- _PROVIDED RECORDS_:
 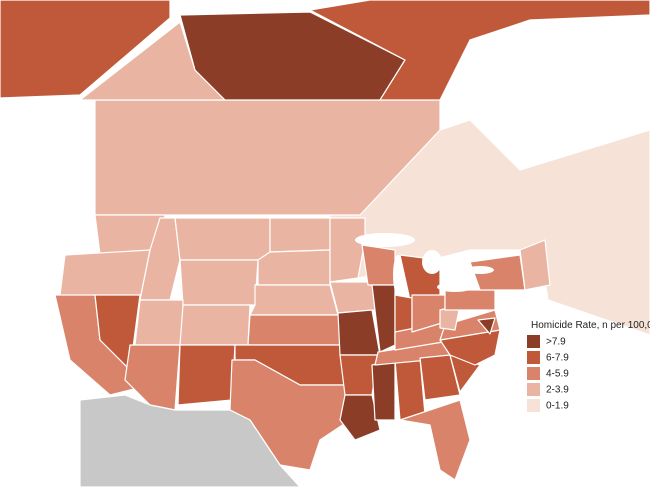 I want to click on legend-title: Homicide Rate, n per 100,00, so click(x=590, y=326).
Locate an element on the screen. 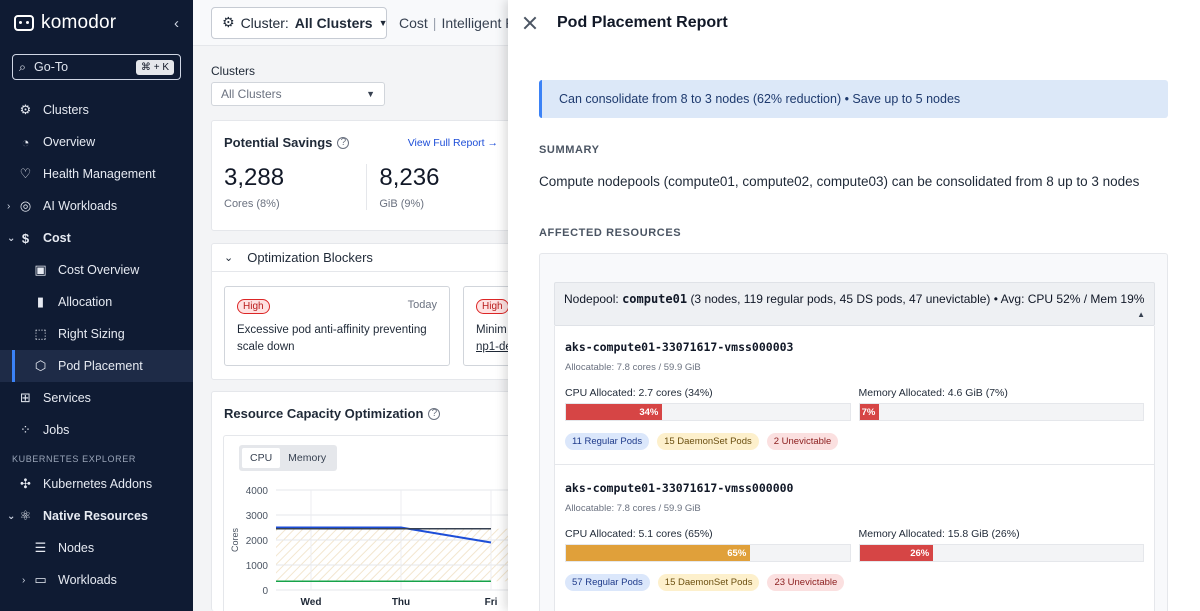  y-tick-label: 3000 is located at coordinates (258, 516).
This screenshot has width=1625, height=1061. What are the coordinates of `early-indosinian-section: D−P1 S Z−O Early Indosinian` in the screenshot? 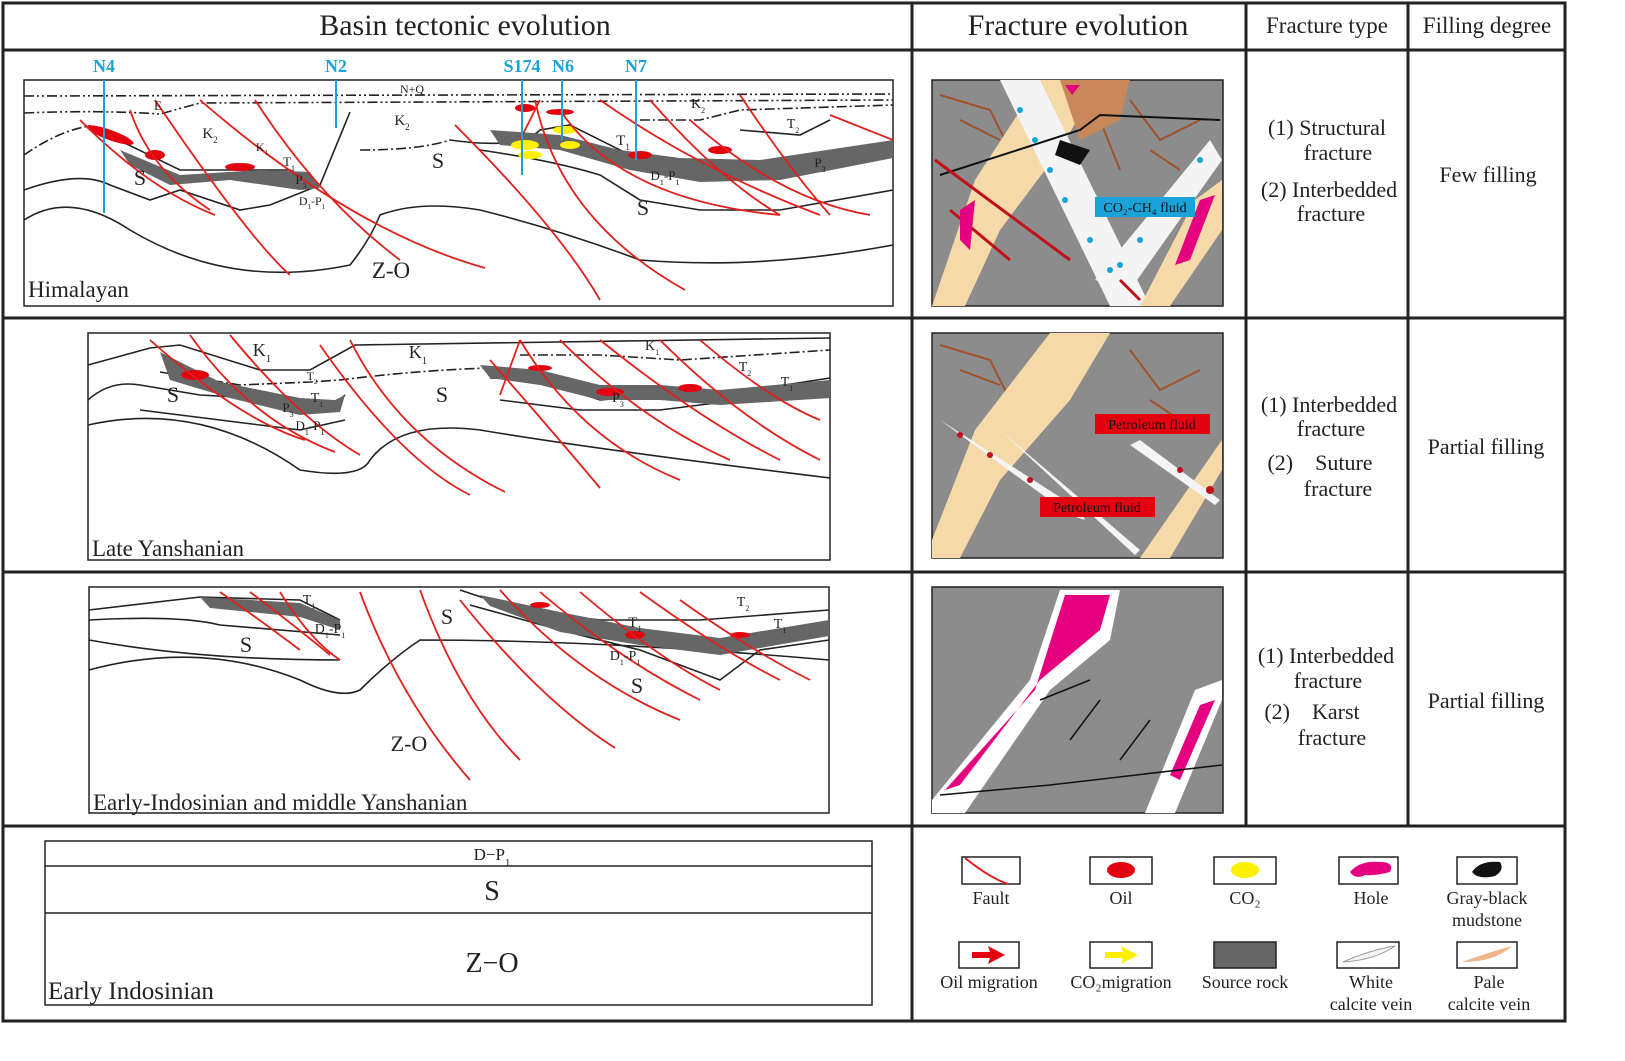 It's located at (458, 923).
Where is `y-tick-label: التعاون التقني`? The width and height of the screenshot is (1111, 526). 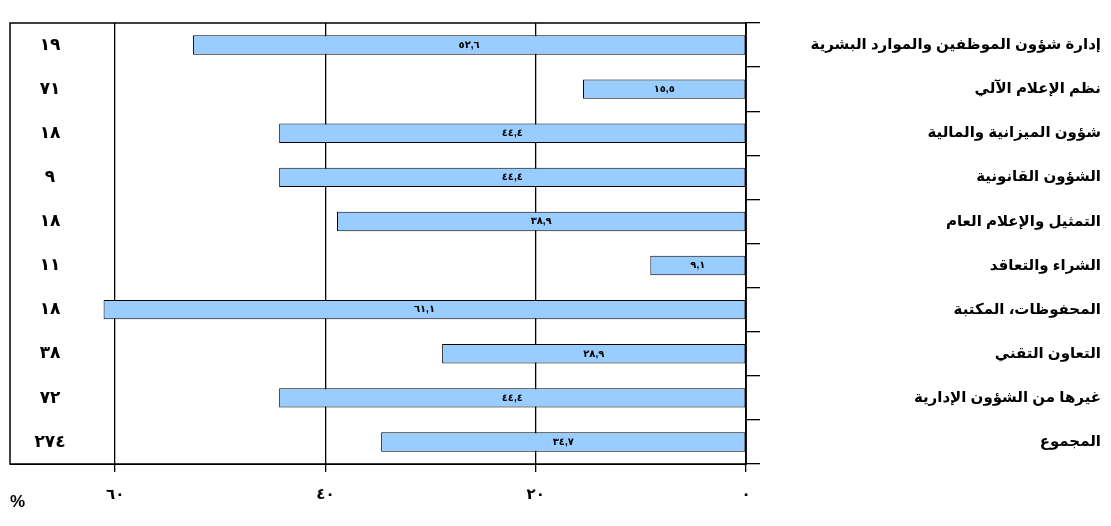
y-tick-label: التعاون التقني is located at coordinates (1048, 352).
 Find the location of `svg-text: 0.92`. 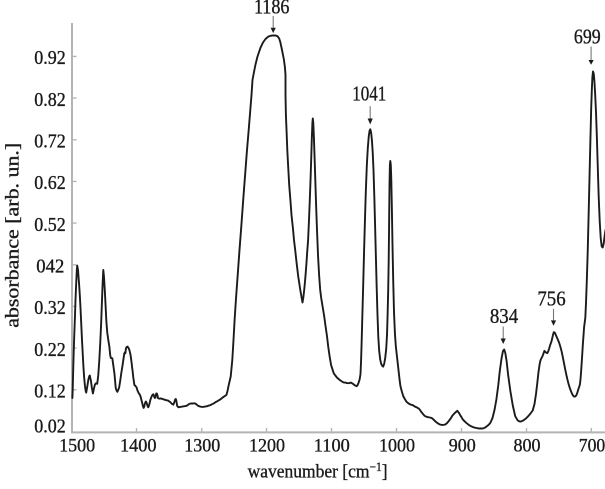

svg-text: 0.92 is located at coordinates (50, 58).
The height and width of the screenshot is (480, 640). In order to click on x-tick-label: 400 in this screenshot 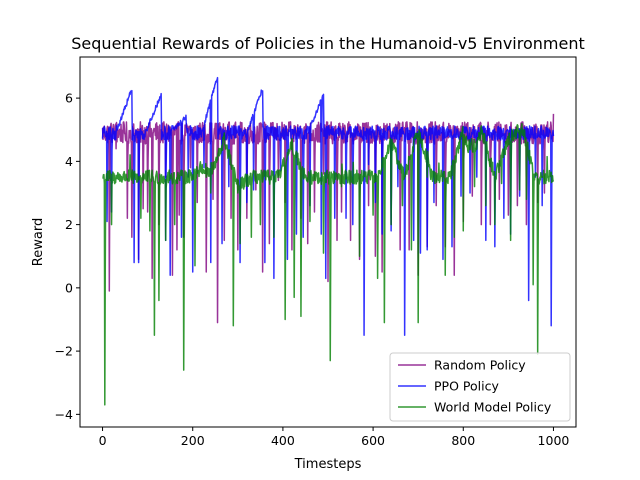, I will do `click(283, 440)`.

- _PROBLEM REQUIREMENTS_: Put the lines of the listing above into a JSON list of strings, one string per line, beginning with the line containing "is (1111, 526)." and ending with the line containing "svg-text: 0.92 is". Skip blank lines and leave the pictures out.

- _SOLUTION FOR THIS EXERCISE_:
[
  "Where is `y-tick-label: التعاون التقني`? The width and height of the screenshot is (1111, 526). ",
  "y-tick-label: التعاون التقني is located at coordinates (1048, 352).",
  " Find the location of `svg-text: 0.92`. ",
  "svg-text: 0.92 is located at coordinates (50, 58)."
]